Last week, on a 28hr call, I went to steal away for a nap in the early morning hours. Less than an hour later my diligent intern knocked on the call room door “mike I’m concerned about bed 2, his BP is getting soft.” Bed 2 happened to be a patient we were concerned may have COVID but with his test pending. I was still deep in a REM cycle when I got to the patient room. I looked at the vitals from the door. “Yup, those are soft all right.” As I sorted through the gowns and gloves and dug through the cart in search of an N95, the nurse asked me “what do you want to do?” I mumbled something about pressors and realized I needed more data to sort out what was going on. My brain still foggy with the remnants of dismantled sleep, and as I was about to enter the room, I felt someone next to me. “Hey Mike I’ll come help you grab an ABG.” It was Jack, my co resident who was on his own 28hr shift in a different unit. “I’ll put money on it this guy has COVID,” he said as he threw on his flimsy yellow gown and dove into the room. No hesitation. Together we got our labs, assessed the patient and treated him as we would any other. BPs improved as did mental status the next day. ✖️ Jack and all of my coworkers are heroes. When I tell them this, they recoil. “Hero” doesn’t sit well with them. None of us asked for this. Many of us are fearful. And yet, they show up. Every single day. The nurses, ER staff, techs, transporters, housekeeping staff, PTs/OTs, RTs, NPs, PAs,SLPs, EMS/EMTs, security guards, dietitians. EVERYONE. It is in these uncertain times when fear can set in. But there is a difference between fear and panic. Fear mobilizes us and allows us to hear the call to arms. Panic paralyzes us and seeps into the air paralyzing others. I have fear. We all have fear. But we will not panic because we are all in this together and together we can and we will beat this.

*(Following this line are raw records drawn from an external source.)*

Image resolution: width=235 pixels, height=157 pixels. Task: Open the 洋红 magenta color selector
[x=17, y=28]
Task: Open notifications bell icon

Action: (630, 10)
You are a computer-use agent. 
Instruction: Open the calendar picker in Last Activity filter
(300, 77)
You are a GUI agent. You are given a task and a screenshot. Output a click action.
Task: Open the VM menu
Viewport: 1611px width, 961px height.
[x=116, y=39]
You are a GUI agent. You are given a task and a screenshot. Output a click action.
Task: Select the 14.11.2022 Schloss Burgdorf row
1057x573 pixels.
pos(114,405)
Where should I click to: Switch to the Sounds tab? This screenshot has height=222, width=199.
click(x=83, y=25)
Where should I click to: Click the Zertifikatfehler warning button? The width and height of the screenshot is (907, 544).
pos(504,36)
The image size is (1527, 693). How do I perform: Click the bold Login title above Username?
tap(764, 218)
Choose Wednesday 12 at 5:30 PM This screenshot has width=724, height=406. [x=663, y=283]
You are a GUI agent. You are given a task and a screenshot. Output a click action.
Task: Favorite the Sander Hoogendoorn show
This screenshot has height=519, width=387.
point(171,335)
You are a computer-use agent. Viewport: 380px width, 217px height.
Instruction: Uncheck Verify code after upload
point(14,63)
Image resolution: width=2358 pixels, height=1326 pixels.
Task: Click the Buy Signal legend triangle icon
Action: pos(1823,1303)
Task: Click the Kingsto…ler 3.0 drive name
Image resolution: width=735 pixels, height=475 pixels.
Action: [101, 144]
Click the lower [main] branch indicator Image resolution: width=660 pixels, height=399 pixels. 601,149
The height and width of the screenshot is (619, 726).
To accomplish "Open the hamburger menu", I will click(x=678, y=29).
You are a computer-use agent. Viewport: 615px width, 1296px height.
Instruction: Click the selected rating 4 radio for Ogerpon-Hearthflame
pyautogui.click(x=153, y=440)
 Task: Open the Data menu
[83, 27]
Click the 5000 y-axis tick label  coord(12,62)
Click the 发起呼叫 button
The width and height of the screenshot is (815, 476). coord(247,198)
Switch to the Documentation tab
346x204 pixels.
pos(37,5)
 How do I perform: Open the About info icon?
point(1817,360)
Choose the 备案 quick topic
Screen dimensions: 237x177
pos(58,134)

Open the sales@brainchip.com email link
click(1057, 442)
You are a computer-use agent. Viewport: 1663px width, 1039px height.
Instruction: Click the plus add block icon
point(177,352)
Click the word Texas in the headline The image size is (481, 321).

A post shared by Mike Natter, MD (@mike.natter) on Mar 27, 2020 at 8:57am PDT

I follow you on Instagram and recently you said that there was a difference between fear and panic. And that you are fearful, but you will not panic because of the wonderful team you are working with. What do you want to say to them as it seems the comrade has really helped get you through this?

My co-workers (co-residents, nurses, attendings, janitors, RTs, NPs, literally everyone in the hospital) are the reason I have not broken down yet or fallen apart. To say “thank you” to them does not come close to the enormity of my gratitude I possess for them. They are my family and I feel a bond to them as we are stuck in this mud together, fighting for our patients but also each other. The depth of my gratitude to them knows no bounds.

I absolutely love the your artwork that you post on social media. I have seen your latest COVID-19 related illustrations. They are amazing. I would imagine art can be a powerful form of therapy. Is drawing your way of expressing your emotions? 

Yes. Art has always been my first love and is a natural outlet for me. It helped me learn in medical school. It has helped me teach my patients and my medical students as a resident. And it helped me cope in difficult times. I would recommend art for anyone and everyone, as its the process one takes when creating art and not necessarily the product that the benefit is derived from.

Self-care is so important, how has working on the front lines affected your mental and emotional health right now? What are you doing to make sure you take care of yourself?

I anticipate there will be emotional scars that I will bare from this for the rest of my life. As I said earlier, I think doing the work, while scary, is also cathartic as I feel a deep call to arms and I am honored to answer that call. My loved ones, my colleagues, and my art have also been a beacon in these dark times that have kept me sane. I also try to not watch too much news, as that can trigger a spiral of negative thoughts. I try to find peace and detach by watching other shows, spending time with my girlfriend, making art and keeping busy.

It is an honor to speak with you about these topics and I hope I can provide some solace and light in these difficult and dark times. Please be well!

Thanks so much for taking the time to talk to me, Dr. Natter! And from all of us here at Diabetes Daily, thank you for all you do!